Azimullah Khan, who owns an electrical products store, is one such I-Serve shopkeeper. Last fortnight, a bunch of youngsters came with a question to Khan, who in his previous job drove a truck in Saudi Arabia for 16 years. They alleged the network provider was overcharging. “They had accidentally activated several alerts on their mobiles for which they were being charged. The problem is that they still do not know how to use their mobile phones,” he says.

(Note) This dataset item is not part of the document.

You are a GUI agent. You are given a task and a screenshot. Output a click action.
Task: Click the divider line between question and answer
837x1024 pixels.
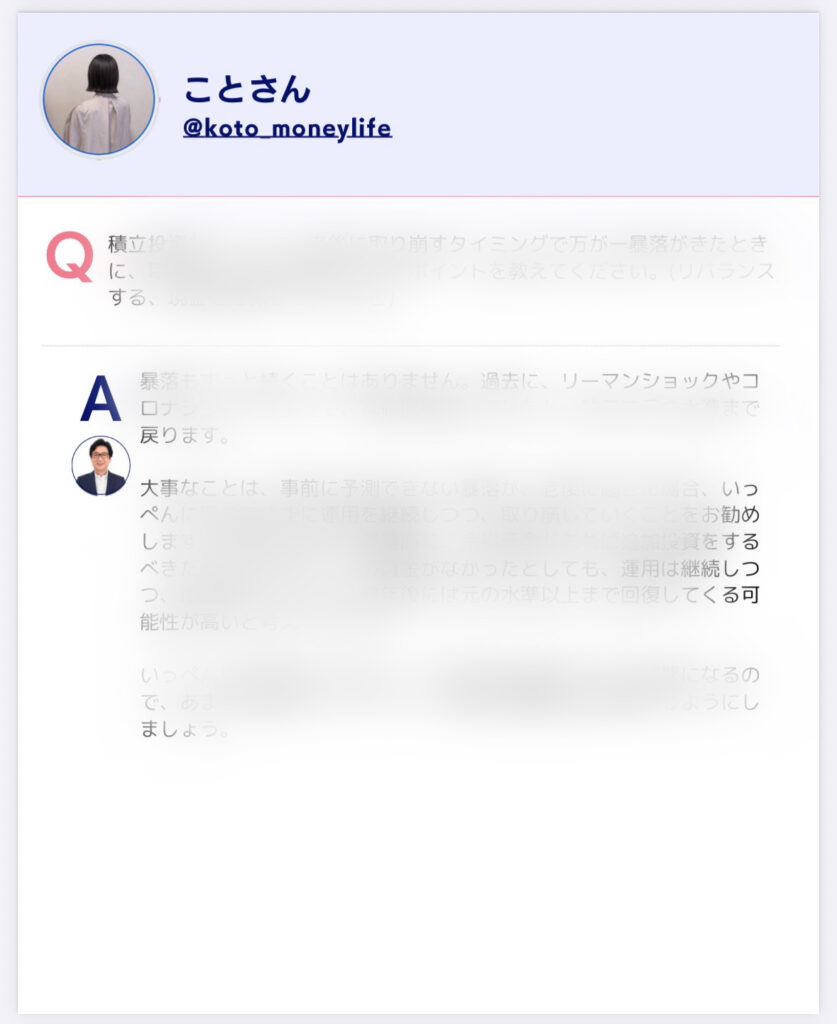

Khan, whose shop also repairs cellphones with a locally trained hand, fixed their problem and sold them more recharge coupons. Bharti Airtel expects such on-the-ground distributors to save on customer service costs—but for Khan, the youngsters would have called up at the firm’s customer helpline using expensive call centre services.
Changing lives
As phone services spread in rural India—according to latest data from Trai, some 27.6% of India’s nearly 400 million phones (including around 38 million fixed-line phones) were in its villages and small towns—slow but potentially big changes are taking place.
In Olhanpur resident Gaffar Khan’s days in West Asia in the late 1970s, his wife Nazma Khan would travel to the district headquarters 20km away to make a phone call, or post a letter that would reach Khan weeks later. “There was not even one phone booth then in the nearest Khodaibagh market,” Khan says.
Three decades later, no household in Olhanpur faces that problem.

Local phone access can ease trauma, as Sushila Devi found out. The 32-year-old housewife’s husband, Surendra Prasad, works at a Chapra factory and visits home once a month. Cradling her newborn, Devi recalls how last month she called him as labour pains mounted. “Just after my call, he was by my side with the doctor when I delivered my child,” she says.
At a broader level, economists say the spread of mobile phone usage is cranking up economic growth through enhanced productivity.
A January study by the Indian Council for Research on International Economic Relations, or Icrier, a New Delhi-based think tank, says increased penetration of cellular technology has contributed to higher and more inclusive economic growth. States with 10% higher mobile phone penetration than others, it concludes, have grown 1.2% faster.
The economic benefits are yet to reach states such as Bihar, which has to boost its state-wide teledensity of 16% by at least half to reach the ideal benchmark—the study found benefits begin to accrue once penetration crosses 25%. “If Bihar were to enjoy the same mobile penetration rate as Punjab, then, according to our results, it would enjoy a growth rate that is about 4% higher,” the Icrier report says.
For now, new businesses are mushrooming around phone services at Olhanpur.
At Khodaibagh market, Ragini Kumari, 6, is perhaps the youngest customer at Mehta PCO, a public phone booth that uses a battery-powered inverter to charge up to five mobile phones at a time for Rs5 each. Kumari, a class I student, visits Mehta PCO at least twice a week to charge her father’s handset since the generator connection at her home runs for just 2 hours in the evening, she says, before sprinting back home.